++++ MATERIALS PROVIDED ++++

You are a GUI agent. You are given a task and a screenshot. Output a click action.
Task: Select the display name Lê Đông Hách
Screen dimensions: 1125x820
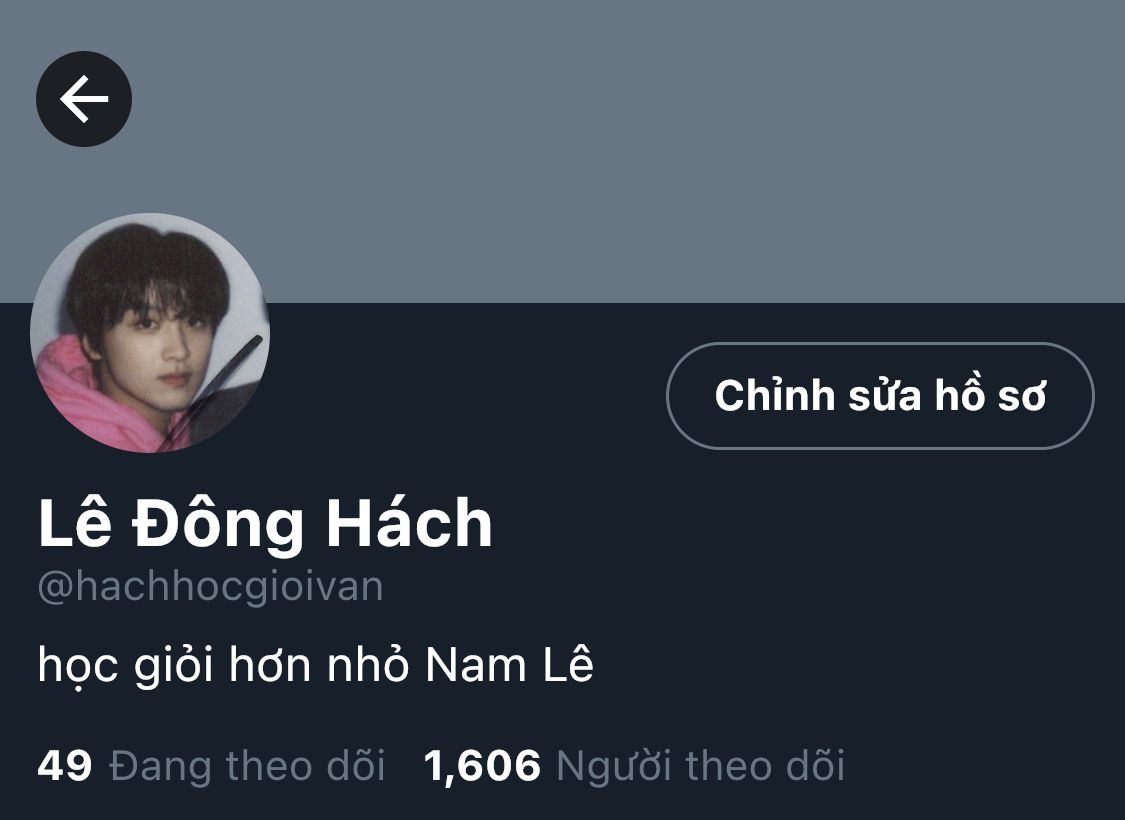[265, 524]
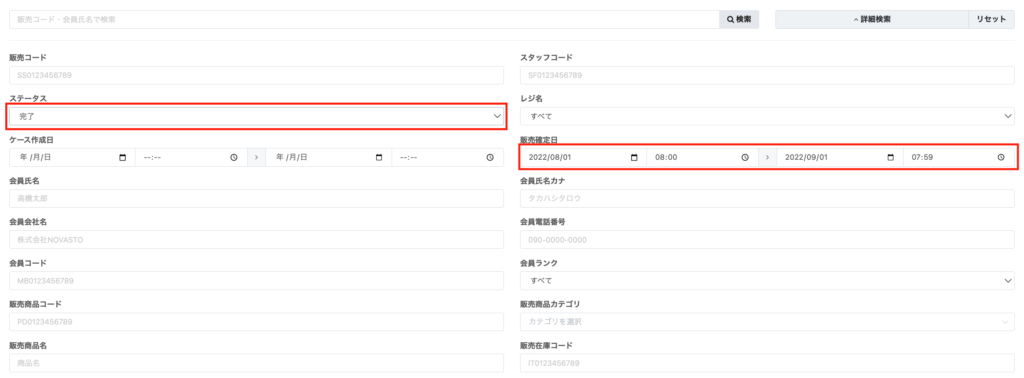
Task: Focus the スタッフコード input field
Action: point(767,75)
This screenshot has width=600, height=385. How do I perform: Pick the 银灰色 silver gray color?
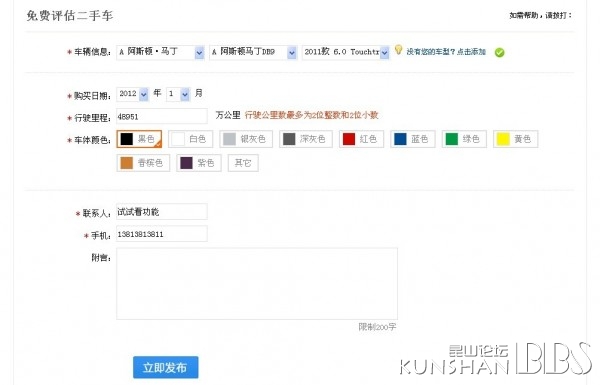(246, 139)
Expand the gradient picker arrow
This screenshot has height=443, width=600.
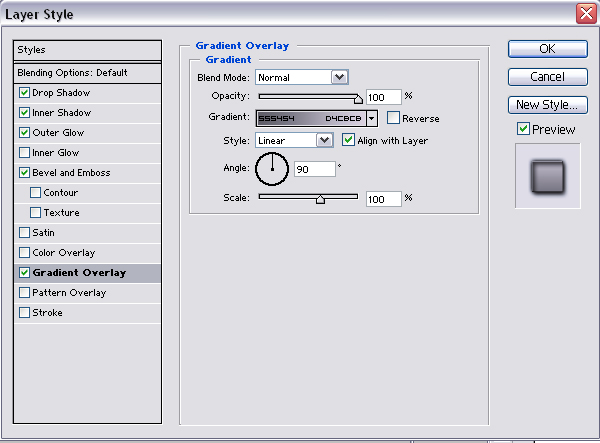coord(371,118)
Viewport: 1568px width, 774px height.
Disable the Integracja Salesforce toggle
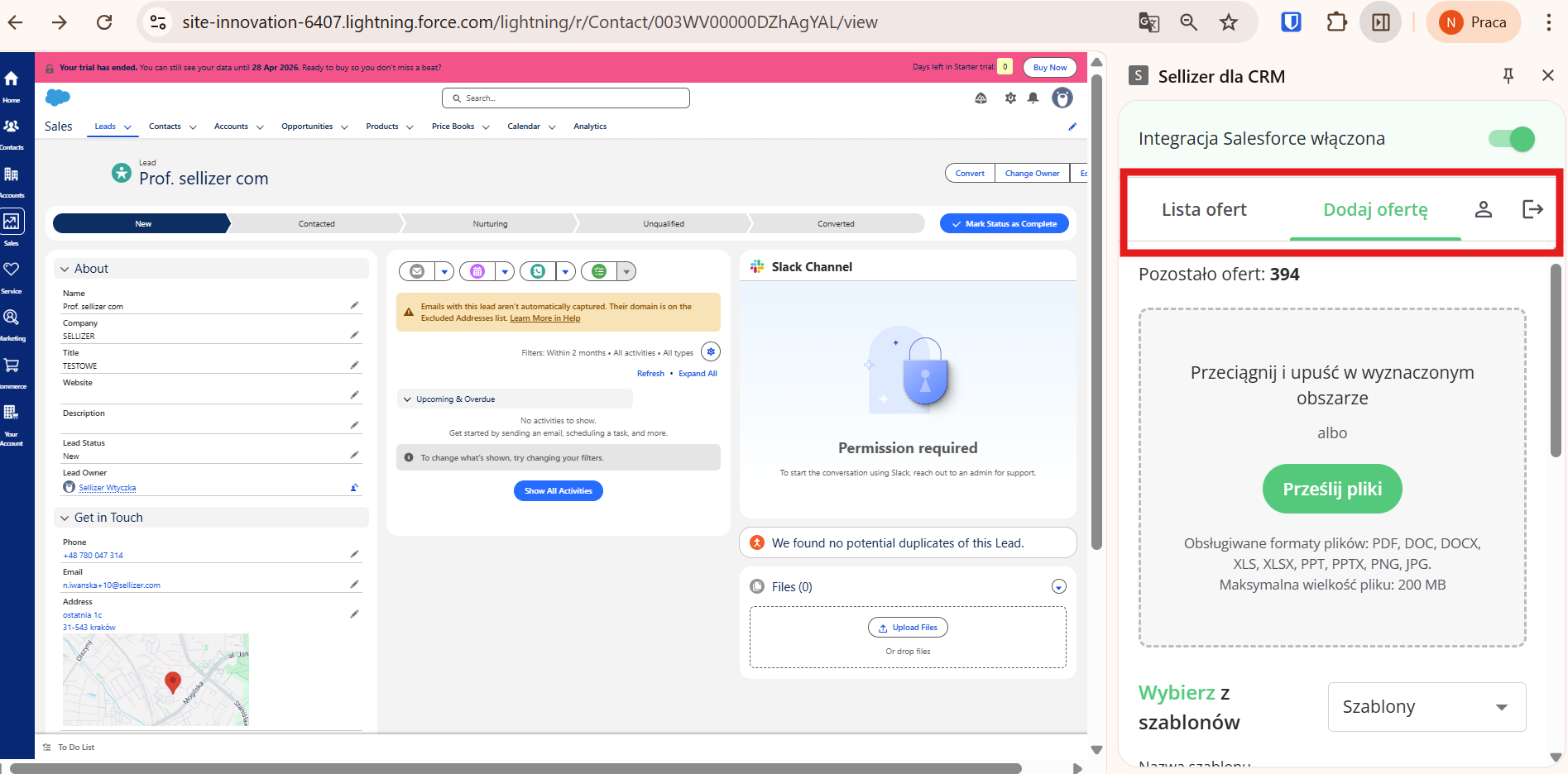[x=1511, y=139]
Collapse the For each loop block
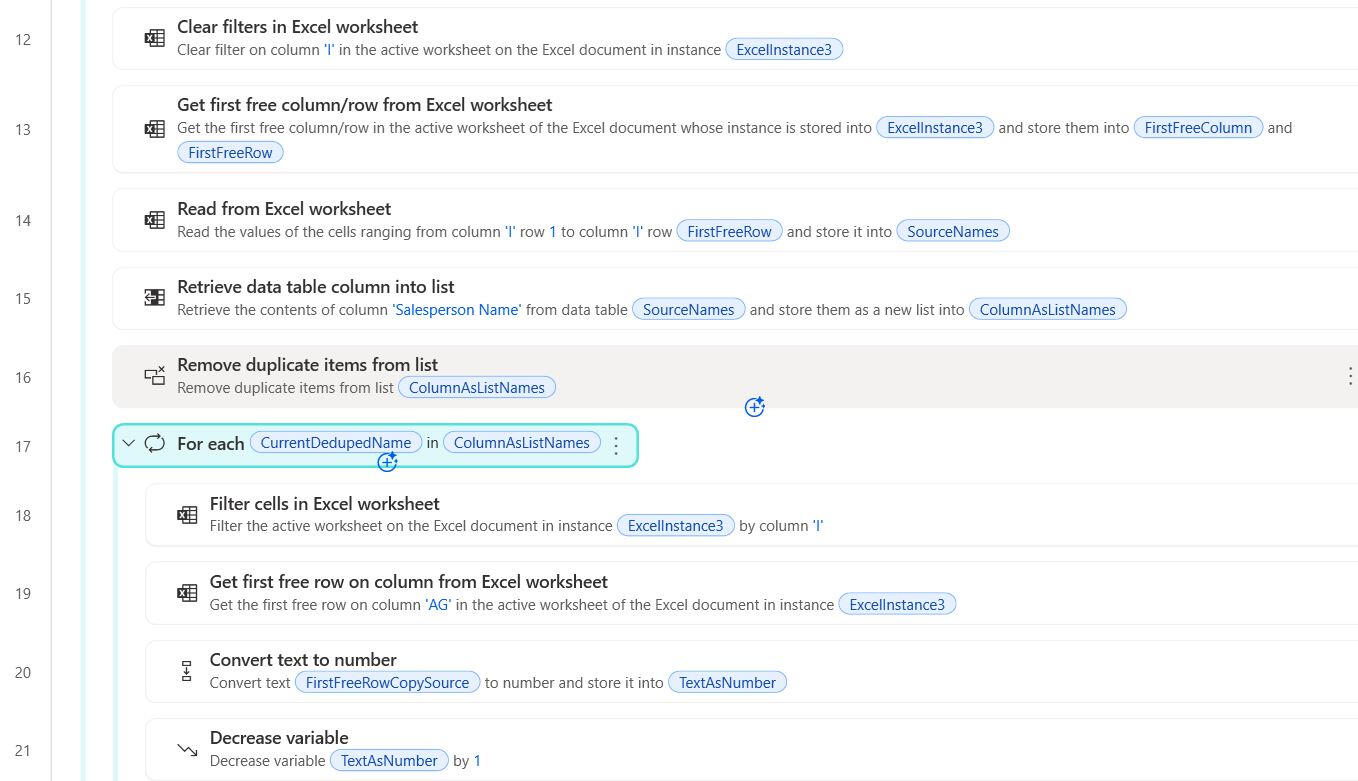The width and height of the screenshot is (1358, 781). point(129,443)
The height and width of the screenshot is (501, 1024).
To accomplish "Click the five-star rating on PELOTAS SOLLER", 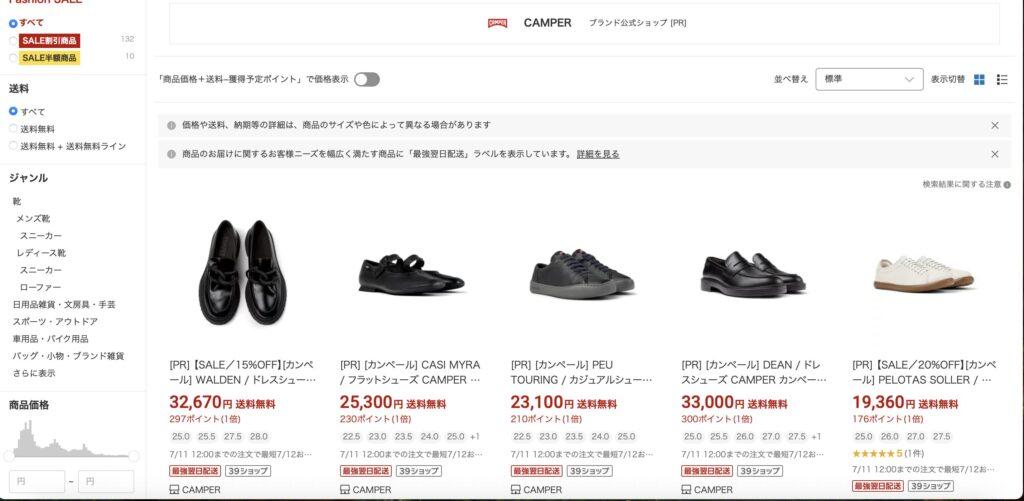I will click(873, 453).
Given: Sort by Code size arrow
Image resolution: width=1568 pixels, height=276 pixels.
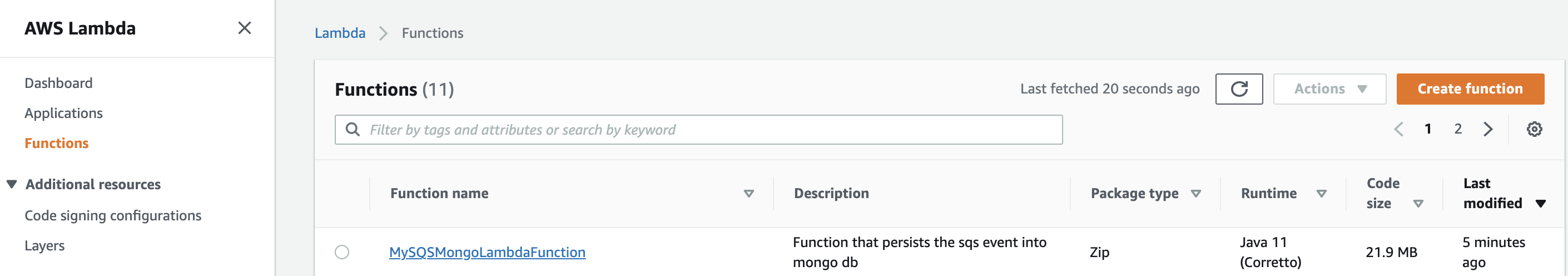Looking at the screenshot, I should coord(1418,204).
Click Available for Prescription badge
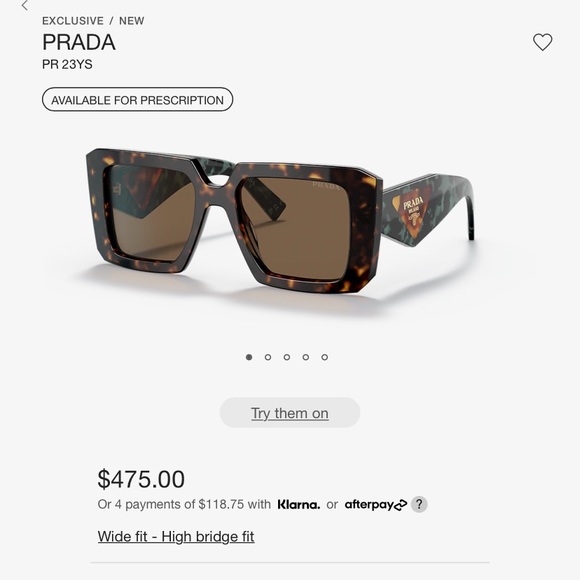Viewport: 580px width, 580px height. pos(138,100)
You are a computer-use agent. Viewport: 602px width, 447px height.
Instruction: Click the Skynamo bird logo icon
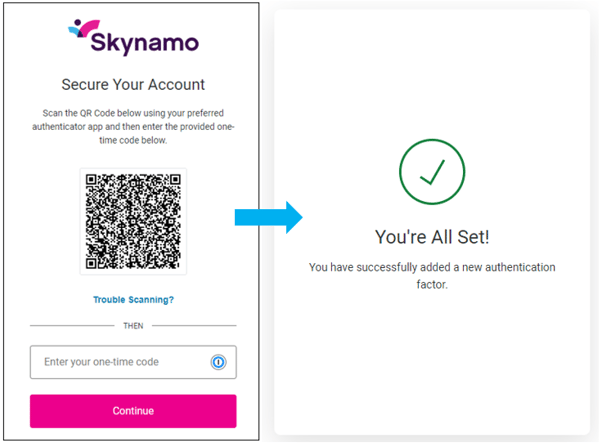82,31
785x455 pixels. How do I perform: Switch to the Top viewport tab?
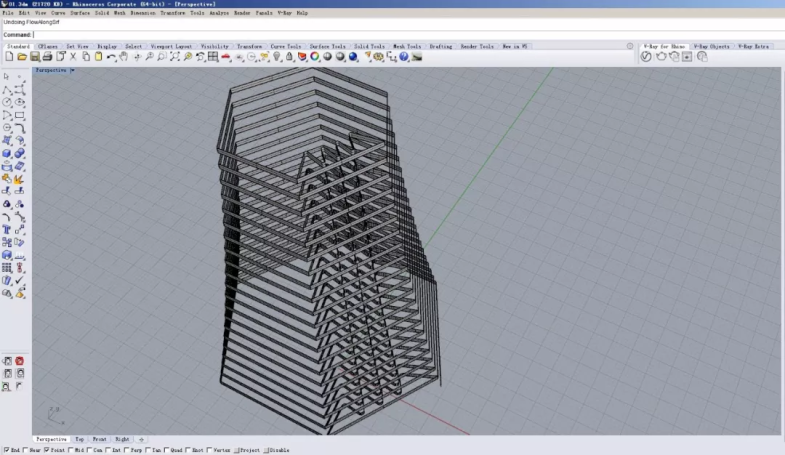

++++

WHAT YOU NEED TO DO: Determine how many lines in the data above include the word "arrow", and state that number only.

EXERCISE SOLUTION: 2